GIVEN PROBLEM A>
Check whether each statement below agrees with the forum post about DifferentialEquations.jl, answering yes or no and quoting the deciding words: (i) the problem was observed on a Windows 11 PC; (ii) the outer solve command also fails when the exception is thrown outside the callback; (iii) the problem occurs only with a custom exception.

TEXT SHOWN>

####

DifferentialEquations.jl: Exception thrown in callback of solve command that is handled by a try-catch block inside another solve command causes the outer solve command to fail

I observed this with the latest version of julia, Running on a Windows 11 PC.

tl dr: I have an exception being thrown in a callback for a solve command that’s inside another solve command. I have a try-catch block to handle the exception. However, the outer solve command fails due to the exception. This doesn’t happen when the exception is thrown outside of the callback. This happens regardless of whether I make a custom exception or cause a built-in exception.


Minimal Working Example:

module julia_try_catch_ode

export startup

this line is commented out in the MWE # struct SpatialError <: Exception end

function startup()
@eval using DifferentialEquations
dfdt_0 = [0.0]
tbounds = [0.0, 5.0]
dfdt_params =
dfdt_prob = invokelatest(ODEProblem,dfdt, dfdt_0, tbounds, dfdt_params)
dfdt_sol = invokelatest(solve,dfdt_prob)
end

function dfdt(df, f, p, t)
df = [-1.0]
internal_IC = [0.0]
internal_bounds = [0.0, 5.0]
internal_params =
test_callback = DiscreteCallback(example_callback, sqrt(-1)) # throw(SpatialError)
internal_prob = invokelatest(ODEProblem,dfdt_2, internal_IC, internal_bounds, internal_params)
try
doomed_solve = invokelatest(solve,internal_prob, callback = x_first_callback)
catch e
print(“doomed solver included. No custom exception. \n”)
print(t)
print(“\n”)
print(“e\n”)
print(e)
print(“\n”)
end
return df
end

function dfdt_2(df, f, p, t)

####

PROVIDED DATA>
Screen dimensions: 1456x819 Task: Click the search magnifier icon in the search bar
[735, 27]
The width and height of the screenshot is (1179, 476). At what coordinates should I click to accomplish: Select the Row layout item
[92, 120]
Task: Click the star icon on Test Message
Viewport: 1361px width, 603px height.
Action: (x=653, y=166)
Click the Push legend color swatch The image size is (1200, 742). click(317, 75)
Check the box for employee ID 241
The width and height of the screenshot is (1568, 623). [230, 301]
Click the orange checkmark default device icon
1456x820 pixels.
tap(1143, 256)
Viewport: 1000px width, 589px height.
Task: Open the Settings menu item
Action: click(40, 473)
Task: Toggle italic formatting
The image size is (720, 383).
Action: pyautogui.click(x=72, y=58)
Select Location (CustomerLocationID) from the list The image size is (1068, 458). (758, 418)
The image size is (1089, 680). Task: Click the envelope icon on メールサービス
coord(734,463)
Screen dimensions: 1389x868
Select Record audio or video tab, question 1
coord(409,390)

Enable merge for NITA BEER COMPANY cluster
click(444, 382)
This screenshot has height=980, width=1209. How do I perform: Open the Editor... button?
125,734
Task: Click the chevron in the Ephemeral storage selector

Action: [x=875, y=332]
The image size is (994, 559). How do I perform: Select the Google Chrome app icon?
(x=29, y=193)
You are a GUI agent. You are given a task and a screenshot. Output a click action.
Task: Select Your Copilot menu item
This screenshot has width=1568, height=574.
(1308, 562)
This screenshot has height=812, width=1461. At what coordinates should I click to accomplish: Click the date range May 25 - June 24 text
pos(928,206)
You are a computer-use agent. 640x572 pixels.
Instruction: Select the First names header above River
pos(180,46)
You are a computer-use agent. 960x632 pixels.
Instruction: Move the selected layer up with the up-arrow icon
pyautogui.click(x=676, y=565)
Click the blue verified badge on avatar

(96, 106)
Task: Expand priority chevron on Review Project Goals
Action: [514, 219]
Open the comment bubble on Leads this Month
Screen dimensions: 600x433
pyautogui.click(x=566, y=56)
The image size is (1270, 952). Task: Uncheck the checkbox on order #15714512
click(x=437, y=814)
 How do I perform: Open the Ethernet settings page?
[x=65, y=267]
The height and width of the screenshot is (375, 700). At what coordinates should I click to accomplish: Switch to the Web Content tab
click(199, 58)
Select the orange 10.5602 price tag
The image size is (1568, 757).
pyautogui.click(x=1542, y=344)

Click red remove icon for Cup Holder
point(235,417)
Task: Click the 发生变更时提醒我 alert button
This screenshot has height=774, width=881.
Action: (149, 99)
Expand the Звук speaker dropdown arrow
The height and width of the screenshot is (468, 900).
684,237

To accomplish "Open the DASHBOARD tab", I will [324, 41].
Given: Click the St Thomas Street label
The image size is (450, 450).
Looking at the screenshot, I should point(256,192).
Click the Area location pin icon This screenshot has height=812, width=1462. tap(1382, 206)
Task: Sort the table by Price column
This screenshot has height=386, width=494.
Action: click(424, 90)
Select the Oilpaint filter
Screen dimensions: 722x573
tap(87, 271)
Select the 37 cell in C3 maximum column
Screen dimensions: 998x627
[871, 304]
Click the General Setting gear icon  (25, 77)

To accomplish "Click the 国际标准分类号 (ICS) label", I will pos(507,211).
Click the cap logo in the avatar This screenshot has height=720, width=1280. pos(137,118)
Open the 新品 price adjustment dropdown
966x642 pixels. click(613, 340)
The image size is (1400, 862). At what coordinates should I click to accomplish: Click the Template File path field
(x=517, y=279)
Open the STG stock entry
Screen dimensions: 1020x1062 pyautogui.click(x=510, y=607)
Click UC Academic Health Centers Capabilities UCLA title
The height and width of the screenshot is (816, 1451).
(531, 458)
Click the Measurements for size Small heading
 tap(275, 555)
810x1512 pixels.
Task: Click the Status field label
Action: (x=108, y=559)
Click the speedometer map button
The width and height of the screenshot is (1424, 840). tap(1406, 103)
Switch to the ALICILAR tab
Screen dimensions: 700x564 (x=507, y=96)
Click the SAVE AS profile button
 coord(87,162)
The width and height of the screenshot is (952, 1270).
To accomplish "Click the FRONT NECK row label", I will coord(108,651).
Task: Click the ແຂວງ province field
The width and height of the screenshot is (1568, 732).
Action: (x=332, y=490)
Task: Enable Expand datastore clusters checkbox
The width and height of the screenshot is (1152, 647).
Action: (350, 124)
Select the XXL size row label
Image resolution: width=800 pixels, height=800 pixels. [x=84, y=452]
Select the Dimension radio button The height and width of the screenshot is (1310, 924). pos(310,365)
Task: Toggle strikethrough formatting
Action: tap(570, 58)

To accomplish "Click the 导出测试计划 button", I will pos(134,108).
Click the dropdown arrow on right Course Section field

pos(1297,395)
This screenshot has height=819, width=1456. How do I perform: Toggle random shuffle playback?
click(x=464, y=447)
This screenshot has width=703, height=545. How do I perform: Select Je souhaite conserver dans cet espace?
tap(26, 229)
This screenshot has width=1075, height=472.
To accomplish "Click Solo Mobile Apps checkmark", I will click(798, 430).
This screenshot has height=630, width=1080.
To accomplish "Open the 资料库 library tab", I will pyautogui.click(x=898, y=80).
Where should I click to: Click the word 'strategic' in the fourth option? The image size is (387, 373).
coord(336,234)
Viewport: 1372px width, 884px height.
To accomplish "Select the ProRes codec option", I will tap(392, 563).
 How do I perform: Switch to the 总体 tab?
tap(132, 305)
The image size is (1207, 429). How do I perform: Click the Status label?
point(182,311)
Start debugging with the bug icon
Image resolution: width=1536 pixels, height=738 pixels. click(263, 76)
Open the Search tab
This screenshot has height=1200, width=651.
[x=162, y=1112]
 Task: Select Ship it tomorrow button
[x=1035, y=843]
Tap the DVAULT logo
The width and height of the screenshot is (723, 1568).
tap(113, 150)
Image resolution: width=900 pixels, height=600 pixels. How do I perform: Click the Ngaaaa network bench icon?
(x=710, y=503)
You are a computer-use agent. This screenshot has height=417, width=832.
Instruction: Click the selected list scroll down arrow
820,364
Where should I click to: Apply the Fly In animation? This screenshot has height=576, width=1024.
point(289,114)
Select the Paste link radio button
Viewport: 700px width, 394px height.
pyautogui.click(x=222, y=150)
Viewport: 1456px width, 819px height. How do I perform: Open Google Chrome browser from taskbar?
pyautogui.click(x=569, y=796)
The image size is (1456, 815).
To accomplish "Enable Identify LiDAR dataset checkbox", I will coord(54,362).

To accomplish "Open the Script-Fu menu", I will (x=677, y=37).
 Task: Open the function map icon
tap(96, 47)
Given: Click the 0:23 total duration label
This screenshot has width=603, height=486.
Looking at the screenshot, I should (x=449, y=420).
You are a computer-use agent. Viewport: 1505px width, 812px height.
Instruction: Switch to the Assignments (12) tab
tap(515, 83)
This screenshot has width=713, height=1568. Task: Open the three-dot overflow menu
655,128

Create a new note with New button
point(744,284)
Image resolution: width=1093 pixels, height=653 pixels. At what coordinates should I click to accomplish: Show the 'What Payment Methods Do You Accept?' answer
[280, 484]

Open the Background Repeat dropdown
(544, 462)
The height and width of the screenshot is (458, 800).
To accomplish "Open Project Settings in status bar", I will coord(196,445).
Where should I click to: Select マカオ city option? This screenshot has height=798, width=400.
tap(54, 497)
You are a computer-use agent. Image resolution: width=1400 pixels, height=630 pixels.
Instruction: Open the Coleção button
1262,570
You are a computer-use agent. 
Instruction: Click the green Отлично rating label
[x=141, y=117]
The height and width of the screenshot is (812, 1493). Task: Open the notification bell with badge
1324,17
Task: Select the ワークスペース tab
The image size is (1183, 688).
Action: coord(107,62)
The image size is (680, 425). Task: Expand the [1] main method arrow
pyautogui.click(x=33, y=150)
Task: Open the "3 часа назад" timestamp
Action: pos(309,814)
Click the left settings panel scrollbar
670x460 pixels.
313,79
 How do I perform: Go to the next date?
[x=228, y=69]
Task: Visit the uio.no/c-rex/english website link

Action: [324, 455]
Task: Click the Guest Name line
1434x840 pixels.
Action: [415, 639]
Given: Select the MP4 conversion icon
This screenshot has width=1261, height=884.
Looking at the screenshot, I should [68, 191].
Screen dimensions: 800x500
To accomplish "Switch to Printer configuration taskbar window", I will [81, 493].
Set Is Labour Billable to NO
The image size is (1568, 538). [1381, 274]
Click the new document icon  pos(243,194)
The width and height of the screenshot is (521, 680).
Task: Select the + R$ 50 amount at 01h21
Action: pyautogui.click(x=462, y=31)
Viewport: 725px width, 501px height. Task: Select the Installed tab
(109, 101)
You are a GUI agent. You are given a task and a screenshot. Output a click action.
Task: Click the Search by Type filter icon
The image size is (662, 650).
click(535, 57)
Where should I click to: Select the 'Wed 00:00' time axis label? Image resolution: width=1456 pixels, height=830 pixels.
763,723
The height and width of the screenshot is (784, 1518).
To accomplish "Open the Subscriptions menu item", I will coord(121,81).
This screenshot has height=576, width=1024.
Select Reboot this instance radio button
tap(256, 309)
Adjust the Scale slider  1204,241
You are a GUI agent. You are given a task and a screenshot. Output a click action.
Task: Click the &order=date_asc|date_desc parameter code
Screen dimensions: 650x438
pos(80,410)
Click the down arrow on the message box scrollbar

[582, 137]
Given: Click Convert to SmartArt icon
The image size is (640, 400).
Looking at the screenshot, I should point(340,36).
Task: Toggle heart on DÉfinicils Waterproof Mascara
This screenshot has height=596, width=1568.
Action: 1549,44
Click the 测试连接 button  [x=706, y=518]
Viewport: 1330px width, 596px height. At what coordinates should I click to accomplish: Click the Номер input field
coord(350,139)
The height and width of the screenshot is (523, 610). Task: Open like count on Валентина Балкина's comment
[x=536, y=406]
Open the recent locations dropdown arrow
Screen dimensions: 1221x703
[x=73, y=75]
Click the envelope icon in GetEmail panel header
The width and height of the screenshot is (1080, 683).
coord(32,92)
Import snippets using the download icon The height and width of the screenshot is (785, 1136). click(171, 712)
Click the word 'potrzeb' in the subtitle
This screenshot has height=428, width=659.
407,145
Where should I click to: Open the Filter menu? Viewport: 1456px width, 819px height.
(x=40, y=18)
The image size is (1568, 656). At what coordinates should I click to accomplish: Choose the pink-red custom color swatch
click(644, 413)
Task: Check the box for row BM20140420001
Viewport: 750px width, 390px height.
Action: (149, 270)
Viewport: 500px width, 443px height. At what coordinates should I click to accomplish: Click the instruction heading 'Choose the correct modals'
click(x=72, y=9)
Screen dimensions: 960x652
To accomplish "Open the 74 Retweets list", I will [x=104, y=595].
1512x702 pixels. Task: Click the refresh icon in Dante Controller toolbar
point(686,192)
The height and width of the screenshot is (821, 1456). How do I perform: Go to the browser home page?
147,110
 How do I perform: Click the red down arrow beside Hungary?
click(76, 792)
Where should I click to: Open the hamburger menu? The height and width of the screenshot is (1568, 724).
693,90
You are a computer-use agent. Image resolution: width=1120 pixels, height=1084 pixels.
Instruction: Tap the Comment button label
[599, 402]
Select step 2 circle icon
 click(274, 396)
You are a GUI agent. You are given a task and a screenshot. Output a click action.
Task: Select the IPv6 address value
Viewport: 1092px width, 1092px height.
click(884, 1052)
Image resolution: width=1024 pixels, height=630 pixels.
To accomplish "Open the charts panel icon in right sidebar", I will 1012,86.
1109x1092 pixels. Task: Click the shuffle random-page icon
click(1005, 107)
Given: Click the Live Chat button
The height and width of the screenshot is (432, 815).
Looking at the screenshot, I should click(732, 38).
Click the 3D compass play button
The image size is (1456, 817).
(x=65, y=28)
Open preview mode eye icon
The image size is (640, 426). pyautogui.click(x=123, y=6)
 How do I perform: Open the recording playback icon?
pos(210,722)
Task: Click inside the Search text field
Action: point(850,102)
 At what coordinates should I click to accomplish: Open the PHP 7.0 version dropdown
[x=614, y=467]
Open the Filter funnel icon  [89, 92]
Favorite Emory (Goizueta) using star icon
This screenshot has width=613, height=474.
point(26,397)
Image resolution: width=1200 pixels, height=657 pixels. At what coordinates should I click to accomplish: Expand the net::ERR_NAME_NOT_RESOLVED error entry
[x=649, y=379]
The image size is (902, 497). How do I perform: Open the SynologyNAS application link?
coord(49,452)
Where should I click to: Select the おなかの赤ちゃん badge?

####

GIVEN PROBLEM B>
Pull out every line of the entries above that contains the word "Project".

EXERCISE OUTPUT A>
(i) Yes: "Running on a Windows 11 PC."
(ii) No: "This doesn’t happen when the exception is thrown outside of the callback."
(iii) No: "This happens regardless of whether I make a custom exception or cause a built-in exception."

EXERCISE OUTPUT B>
Task: Expand priority chevron on Review Project Goals
To accomplish "Open Project Settings in status bar", I will coord(196,445).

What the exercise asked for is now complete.